Make your ‘work’ work for you
Your work doesn’t have to weigh you down and keep you in one place. There are several options available for working while you travel.
It’s called the World Wide Web
We’re all in an incredibly fortunate position. We carry computers in our pockets and communicate instantly at the press of a button. If you’re looking to travel for extended periods then using the internet and some basic, learnable skills can get you really far. Consider freelance writing, design and social media and become the ultimate digital nomad. You could even start building your own digital community and work towards becoming an ambassador for travel related brands.
Traveller friendly work
Jobs for travellers, although not the most glamorous, are the staple of any seasoned long-term traveller. Research your chosen countries for the type of work available or ask fellow travellers who have been in the area for a while. You’ll find that there’s plenty of traveller friendly work such as bar work or teaching, these can keep you afloat as you make your way through the country.
If you want to get organised with your traveller friendly work then you can specialise in seasonal work. Working surf seasons in the summer, whether you’re instructing or in hospitality, can be a great way to travel in the sun, year after year. You can use the same principle for ski seasons, working in chalets, bars or as an instructor. In essence you can move between two seasons and two types of locations, building up expertise in both. After a few seasons you’ll have an amazing network of contacts that will guarantee you yearly work and even take you on to new locations!
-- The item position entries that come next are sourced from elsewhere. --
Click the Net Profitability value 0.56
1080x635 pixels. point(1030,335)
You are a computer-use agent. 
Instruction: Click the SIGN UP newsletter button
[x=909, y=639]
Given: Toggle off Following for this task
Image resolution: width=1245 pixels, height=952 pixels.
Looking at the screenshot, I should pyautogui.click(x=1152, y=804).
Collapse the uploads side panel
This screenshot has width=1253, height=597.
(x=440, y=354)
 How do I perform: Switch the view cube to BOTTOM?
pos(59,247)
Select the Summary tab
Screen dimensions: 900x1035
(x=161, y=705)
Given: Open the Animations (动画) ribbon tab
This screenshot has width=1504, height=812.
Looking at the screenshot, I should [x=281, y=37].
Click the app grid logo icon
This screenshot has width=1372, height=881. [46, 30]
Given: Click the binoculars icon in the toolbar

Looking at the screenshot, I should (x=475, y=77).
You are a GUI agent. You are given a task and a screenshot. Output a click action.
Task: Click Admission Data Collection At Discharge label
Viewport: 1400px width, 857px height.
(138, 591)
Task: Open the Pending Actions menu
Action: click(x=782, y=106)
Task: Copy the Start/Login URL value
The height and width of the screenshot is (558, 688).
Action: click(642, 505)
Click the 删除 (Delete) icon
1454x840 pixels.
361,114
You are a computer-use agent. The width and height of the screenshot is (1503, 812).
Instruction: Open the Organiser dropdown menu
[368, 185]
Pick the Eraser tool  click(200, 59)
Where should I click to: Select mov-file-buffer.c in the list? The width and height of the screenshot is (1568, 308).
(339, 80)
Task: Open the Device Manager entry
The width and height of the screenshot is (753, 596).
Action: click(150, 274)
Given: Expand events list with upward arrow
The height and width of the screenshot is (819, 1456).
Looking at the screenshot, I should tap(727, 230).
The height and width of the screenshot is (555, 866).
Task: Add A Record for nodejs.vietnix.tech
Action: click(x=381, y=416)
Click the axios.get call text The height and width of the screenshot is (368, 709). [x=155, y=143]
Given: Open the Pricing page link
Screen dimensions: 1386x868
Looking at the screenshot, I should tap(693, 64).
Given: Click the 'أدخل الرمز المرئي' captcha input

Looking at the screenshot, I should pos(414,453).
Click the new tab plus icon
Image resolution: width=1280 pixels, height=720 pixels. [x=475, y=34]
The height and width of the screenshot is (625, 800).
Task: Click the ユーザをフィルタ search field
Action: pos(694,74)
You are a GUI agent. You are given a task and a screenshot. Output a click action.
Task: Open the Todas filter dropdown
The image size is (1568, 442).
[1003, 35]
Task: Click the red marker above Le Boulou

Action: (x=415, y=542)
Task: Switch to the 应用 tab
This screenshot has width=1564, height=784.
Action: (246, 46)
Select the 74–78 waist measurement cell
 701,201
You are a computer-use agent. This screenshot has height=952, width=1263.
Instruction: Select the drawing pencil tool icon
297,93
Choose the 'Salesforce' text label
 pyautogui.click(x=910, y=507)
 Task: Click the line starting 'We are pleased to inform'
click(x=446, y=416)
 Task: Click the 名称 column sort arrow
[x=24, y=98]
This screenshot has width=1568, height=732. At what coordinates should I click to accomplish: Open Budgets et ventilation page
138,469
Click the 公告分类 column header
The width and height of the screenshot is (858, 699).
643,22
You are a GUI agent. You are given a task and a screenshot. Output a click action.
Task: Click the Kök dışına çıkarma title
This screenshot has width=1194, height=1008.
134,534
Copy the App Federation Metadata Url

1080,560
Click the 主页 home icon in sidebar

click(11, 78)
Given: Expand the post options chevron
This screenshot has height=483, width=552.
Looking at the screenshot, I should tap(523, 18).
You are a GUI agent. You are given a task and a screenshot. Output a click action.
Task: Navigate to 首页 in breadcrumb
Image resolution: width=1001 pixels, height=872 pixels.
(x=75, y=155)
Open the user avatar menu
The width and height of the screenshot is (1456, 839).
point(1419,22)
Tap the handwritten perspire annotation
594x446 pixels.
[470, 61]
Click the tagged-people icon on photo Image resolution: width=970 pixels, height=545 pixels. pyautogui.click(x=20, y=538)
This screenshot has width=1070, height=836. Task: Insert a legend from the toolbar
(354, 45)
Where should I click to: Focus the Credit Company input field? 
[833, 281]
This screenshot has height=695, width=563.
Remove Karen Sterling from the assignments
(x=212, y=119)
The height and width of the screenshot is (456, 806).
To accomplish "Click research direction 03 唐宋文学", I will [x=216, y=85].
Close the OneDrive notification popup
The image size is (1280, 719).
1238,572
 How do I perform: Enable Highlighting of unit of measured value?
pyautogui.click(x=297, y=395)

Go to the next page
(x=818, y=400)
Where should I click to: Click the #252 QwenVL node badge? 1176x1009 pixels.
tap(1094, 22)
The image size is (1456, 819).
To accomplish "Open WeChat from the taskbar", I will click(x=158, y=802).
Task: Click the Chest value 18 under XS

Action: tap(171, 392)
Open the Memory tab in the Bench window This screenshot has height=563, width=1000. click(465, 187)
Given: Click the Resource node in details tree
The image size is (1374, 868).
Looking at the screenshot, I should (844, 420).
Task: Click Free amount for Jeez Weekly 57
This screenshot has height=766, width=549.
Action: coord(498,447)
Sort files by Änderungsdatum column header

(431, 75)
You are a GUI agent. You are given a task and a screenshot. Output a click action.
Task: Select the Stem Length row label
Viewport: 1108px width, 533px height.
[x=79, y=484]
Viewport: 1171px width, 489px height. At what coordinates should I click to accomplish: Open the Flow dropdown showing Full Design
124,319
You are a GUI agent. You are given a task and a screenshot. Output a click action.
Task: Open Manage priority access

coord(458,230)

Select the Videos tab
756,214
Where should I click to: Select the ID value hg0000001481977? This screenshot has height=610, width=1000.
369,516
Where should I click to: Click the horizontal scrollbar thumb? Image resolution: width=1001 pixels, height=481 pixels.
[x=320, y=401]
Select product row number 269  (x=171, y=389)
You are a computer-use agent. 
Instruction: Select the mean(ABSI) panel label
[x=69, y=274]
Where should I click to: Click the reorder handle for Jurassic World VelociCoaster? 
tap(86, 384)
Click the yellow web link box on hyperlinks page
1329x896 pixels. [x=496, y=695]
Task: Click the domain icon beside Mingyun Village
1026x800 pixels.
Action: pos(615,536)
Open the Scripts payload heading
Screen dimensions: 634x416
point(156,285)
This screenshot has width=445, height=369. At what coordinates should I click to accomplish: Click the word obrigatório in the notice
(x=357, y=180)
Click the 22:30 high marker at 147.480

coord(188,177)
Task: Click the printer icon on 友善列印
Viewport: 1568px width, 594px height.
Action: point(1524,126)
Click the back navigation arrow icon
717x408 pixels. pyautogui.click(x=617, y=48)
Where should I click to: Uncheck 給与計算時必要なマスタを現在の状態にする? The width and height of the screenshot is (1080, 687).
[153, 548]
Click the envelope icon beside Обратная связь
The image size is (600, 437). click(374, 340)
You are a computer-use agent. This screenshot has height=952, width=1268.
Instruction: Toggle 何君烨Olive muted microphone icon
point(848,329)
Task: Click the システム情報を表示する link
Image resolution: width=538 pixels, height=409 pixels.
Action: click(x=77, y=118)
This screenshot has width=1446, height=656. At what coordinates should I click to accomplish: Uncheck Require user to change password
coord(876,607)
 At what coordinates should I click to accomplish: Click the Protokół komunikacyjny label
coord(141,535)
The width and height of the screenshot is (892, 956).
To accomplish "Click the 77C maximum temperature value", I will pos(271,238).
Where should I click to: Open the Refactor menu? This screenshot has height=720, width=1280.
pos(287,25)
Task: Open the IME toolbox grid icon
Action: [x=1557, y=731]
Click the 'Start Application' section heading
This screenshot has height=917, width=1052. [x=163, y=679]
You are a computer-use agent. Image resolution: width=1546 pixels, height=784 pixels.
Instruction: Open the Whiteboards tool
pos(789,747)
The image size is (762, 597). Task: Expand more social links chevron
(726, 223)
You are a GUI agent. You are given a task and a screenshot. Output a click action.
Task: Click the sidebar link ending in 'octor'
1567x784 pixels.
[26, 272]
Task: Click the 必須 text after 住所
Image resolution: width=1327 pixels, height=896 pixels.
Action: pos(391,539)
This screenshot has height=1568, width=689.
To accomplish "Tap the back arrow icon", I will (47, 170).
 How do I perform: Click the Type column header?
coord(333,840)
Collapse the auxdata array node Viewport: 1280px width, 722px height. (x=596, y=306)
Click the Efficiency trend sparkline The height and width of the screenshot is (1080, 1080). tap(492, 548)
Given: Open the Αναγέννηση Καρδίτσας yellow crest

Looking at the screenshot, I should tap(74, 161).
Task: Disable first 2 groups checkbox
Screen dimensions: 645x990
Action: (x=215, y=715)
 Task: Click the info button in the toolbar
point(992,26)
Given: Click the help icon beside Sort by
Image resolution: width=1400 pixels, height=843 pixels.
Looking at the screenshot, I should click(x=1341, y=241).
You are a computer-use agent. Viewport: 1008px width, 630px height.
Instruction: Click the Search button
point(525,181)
Volunteering is a fantastic way to give back to the countries you visit. By volunteering you help charities around the world but also gain the opportunity for unpaid accommodation and food, and a chance to get really immersed in a country’s culture.
Pack in image: Fairview 70
There are always opportunities to save money
Making the most of your funds is just as important as working for it. Here are a few ways you can stretch out those Rupees and Baht.
Be smart with your transport
It might be tempting to hail taxi or hire tour guides but using the local transport can save you money. From sleeper trains to tuk-tuks, be sure to learn the cheapest way to travel. You can also travel internationally in off-peak times and use lay-overs to bring your air-fare costs down.
You can still find clean, cheap accommodation which can come with some perks. Hostels often offer breakfast included which can be cheaper than finding your own. They also usually come equipped with a kitchen meaning you can join your fellow travellers in a large shared meal. If you want to be even savvier you might be able to do some camping, just make sure you follow the country’s laws about where you can pitch a tent.
Plan and budget
This seems obvious but it’s also one of the most important ways to stay travelling for longer. Make a rough plan for the year and start to budget. It doesn’t have to be a week by week itinerary but should at least give you an idea of where you will be throughout the year, how you will plan to get there and what you might get up to. When will you need to work to continue travelling? Is work easier to find during certain parts of your trip? Will you need more money for some areas than others? These are all questions you should be answering before you head out.
Long term travelling isn’t easy, and isn’t for everyone, but it can be done. With a little work, some smart decisions and some clever planning, you can make your life the travelling adventure you dreamed of.